Copy every line of the data below word for word, but leave the pictures out.
====== INPUT
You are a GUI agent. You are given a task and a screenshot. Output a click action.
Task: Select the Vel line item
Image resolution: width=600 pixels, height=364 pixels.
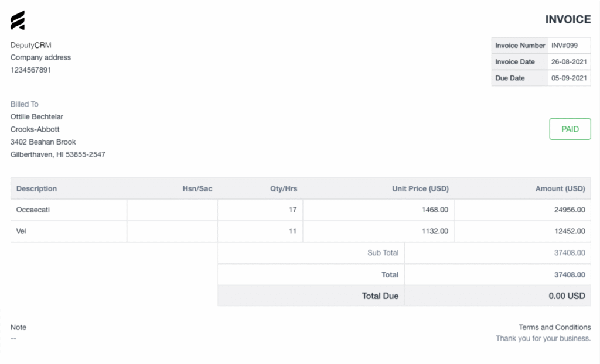[x=22, y=231]
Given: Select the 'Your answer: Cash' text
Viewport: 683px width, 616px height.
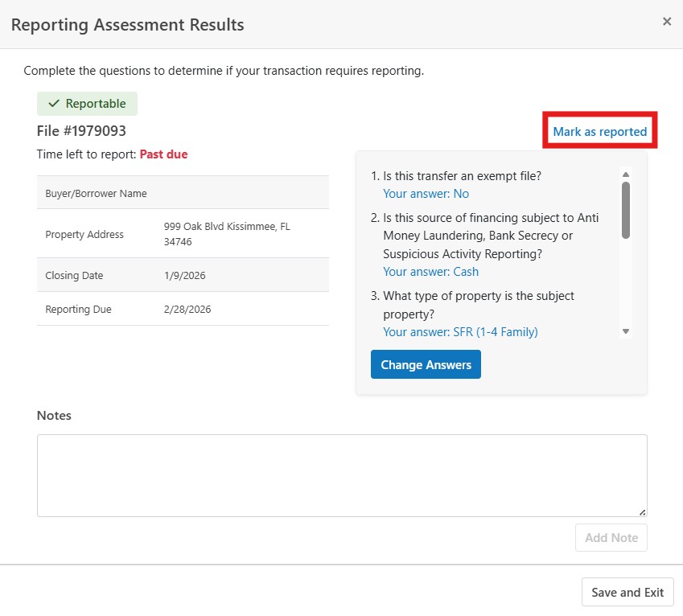Looking at the screenshot, I should (x=430, y=272).
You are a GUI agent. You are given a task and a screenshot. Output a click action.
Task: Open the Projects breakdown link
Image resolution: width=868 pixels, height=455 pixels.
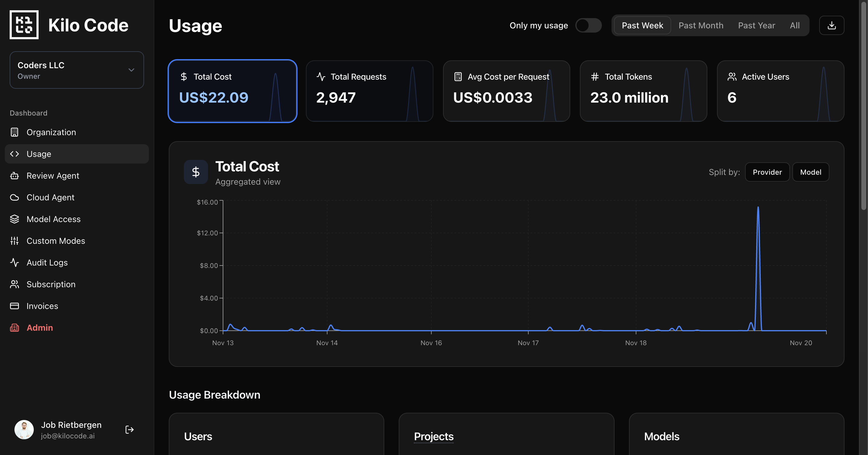(x=434, y=436)
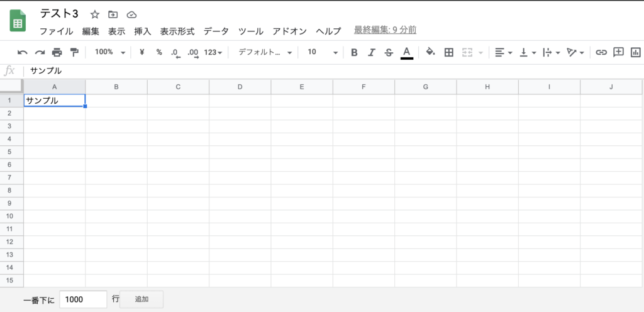Select the paint format roller icon
Viewport: 644px width, 312px height.
point(74,52)
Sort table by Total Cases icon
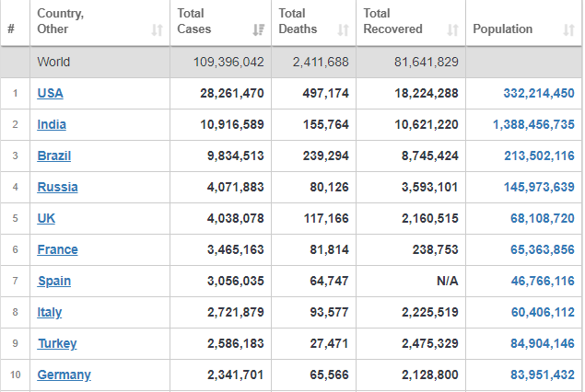 coord(258,29)
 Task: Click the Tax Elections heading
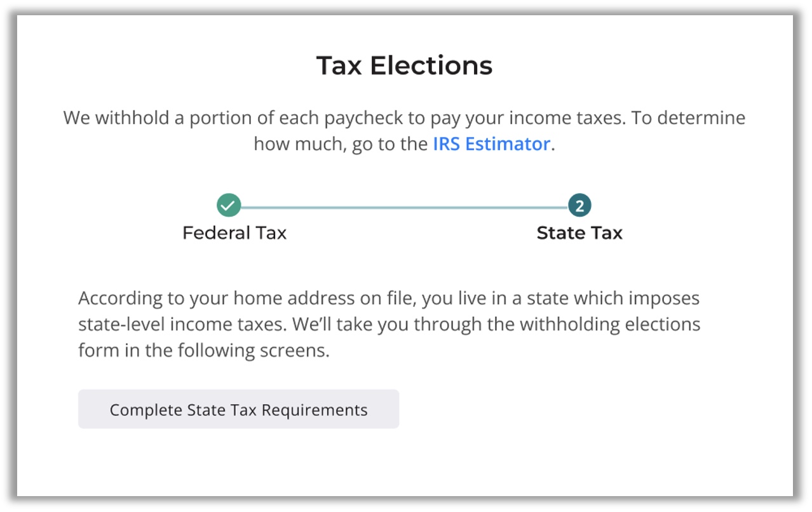405,65
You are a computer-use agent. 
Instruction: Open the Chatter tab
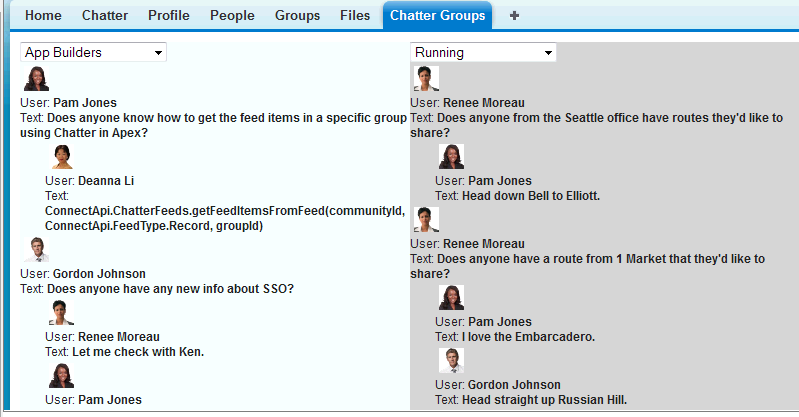click(x=105, y=16)

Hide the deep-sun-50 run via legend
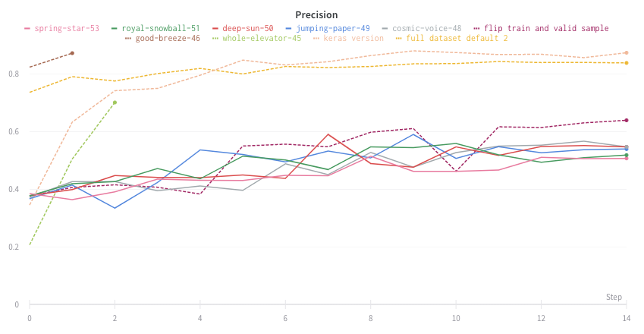tap(247, 29)
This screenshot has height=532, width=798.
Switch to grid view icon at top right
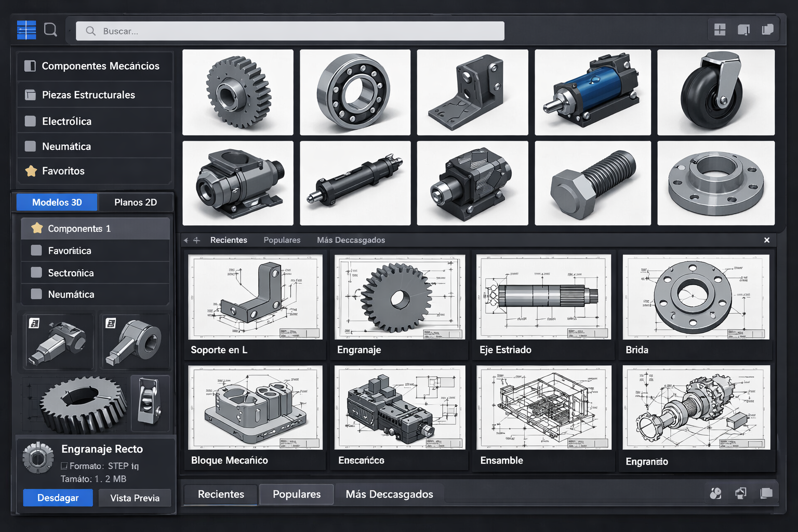720,30
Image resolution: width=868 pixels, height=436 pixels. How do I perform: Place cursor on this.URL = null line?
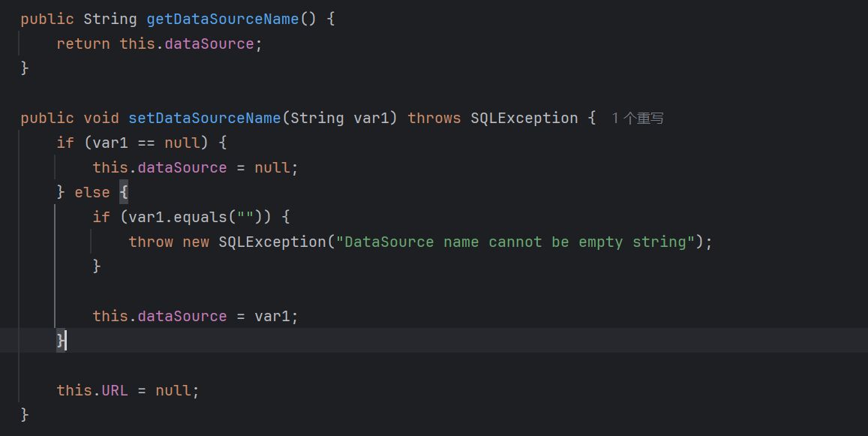(x=128, y=390)
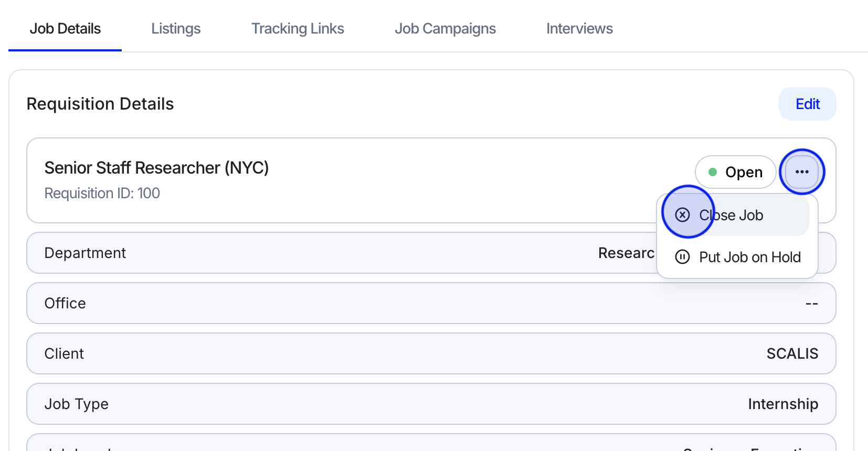Go to the Job Campaigns tab

[x=445, y=29]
============
SOLUTION TO THE EXERCISE:
You are a GUI agent. You are given a task and a screenshot. Output a click action.
Task: Select the Vel line item
Image resolution: width=600 pixels, height=364 pixels.
[x=22, y=231]
Given: Select the 'Your answer: Cash' text
Viewport: 683px width, 616px height.
Looking at the screenshot, I should (x=430, y=272).
You are a GUI agent. You are given a task and a screenshot. Output a click action.
Task: Open the Projects breakdown link
Image resolution: width=868 pixels, height=455 pixels.
(x=434, y=436)
Select the paint format roller icon
Viewport: 644px width, 312px height.
point(74,52)
Sort table by Total Cases icon
 coord(258,29)
 Task: Click the Tax Elections heading
405,65
You are a computer-use agent. 
Instruction: Open the Chatter tab
click(x=105, y=16)

Hide the deep-sun-50 run via legend
tap(247, 29)
This screenshot has height=532, width=798.
Switch to grid view icon at top right
720,30
Image resolution: width=868 pixels, height=436 pixels. How do I perform: Place cursor on this.URL = null line?
(x=128, y=390)
Go to the Job Campaigns tab

[x=445, y=29]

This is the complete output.